Barring a few exceptions, there is a pattern as to where a country likely stands on protecting traditional knowledge, traditional cultural expressions, and genetic resources at the Intergovernmental Committee.  Simply look at a map, and determine if that country is closer to the North Pole or the South Pole.

In any forum in which negotiation and compromise are an element, disagreements are bound to break out.  The W.I.P.O. Intergovernmental Committee is no exception.  Since the I.G.C.’s inception in the spring of 2001, there had been procedural squabbles between countries, but they had been relatively minor.   However, at the sessions between the committee’s first and second mandates — in June of 2005 and April of 2006 — entrenched national positions on issues began to form.  What is interesting is that, as some delegations within the I.G.C. itself have noticed, the two groups of countries that have the strongest diverging opinions are also rather dissociated geographically — one in the Northern Hemisphere, and one in the Southern Hemisphere (or close to it).

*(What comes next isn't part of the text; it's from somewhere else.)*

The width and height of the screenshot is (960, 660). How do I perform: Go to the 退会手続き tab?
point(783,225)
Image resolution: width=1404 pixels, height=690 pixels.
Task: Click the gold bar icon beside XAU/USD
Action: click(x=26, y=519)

The “North” group contains countries such as the United States of America, Japan, South Korea, and many in the European Union.  A few of the more neutral countries such as Canada, Russia, and Australia (as a bit of an exception) seem to have moved closer to this camp as time has passed.  Most of the countries in this group are thought of as “developed” countries, with advanced economies and sophisticated intellectual property regimes already in place.  These countries seems primarily concerned with making sure that the terms of any I.G.C. treaty do not place undue financial or administrative burdens on their already numerous high-volume patent offices, and do not restrict creativity or innovation by making too much intellectual property completely off-limits to even non-commercial public use.  To this end, most of these countries have expressed their preference that the I.G.C. treaties be more of best practices guidelines rather than enforceable legal documents.

The “South” group contains several countries in Central and South America (notably Bolivia, Venezuela, Brazil, and Peru), many countries in Africa and the Middle East (notably Nigeria, Namibia, South Africa, Egypt, and Iran), and several countries in South Asia (notably India, Thailand, and Indonesia).  Several tropical island nations (such as Cuba, Trinidad & Tobago, and Barbados) are also part of this group, as are a few curious converts among neutral Northern Hemisphere countries (notably China and Norway, though an influential indigenous group called the Saami Council is from Norway, which may explain that particular anomaly).  Many of the countries in this group are so-called “developing” countries, with economic growth and intellectual property standards not yet on par with some of the states in the Northern Hemisphere.  Also, in quite a few of these countries, indigenous peoples comprise a significant percentage of the population.

Due to these traits, many of these countries are attempting to negotiate terms for I.G.C. treaties that will provide the most effective and comprehensive legal protection possible for traditional knowledge, traditional cultural expressions, and genetic resources as intellectual property.  In doing so, they are also often interested in enforcing the rights of indigenous peoples, as spelled out by the likes of the United Nations Permanent Forum on Indigenous Issues and the United Nations Declaration on the Rights of Indigenous Peoples.  These countries insist that the I.G.C. treaties become enforceable international legal instruments in order to achieve these objectives.  Concerns of interference in patent systems or restriction of public domains, as put forward by the “North” group, are of little or no consequence in this regard.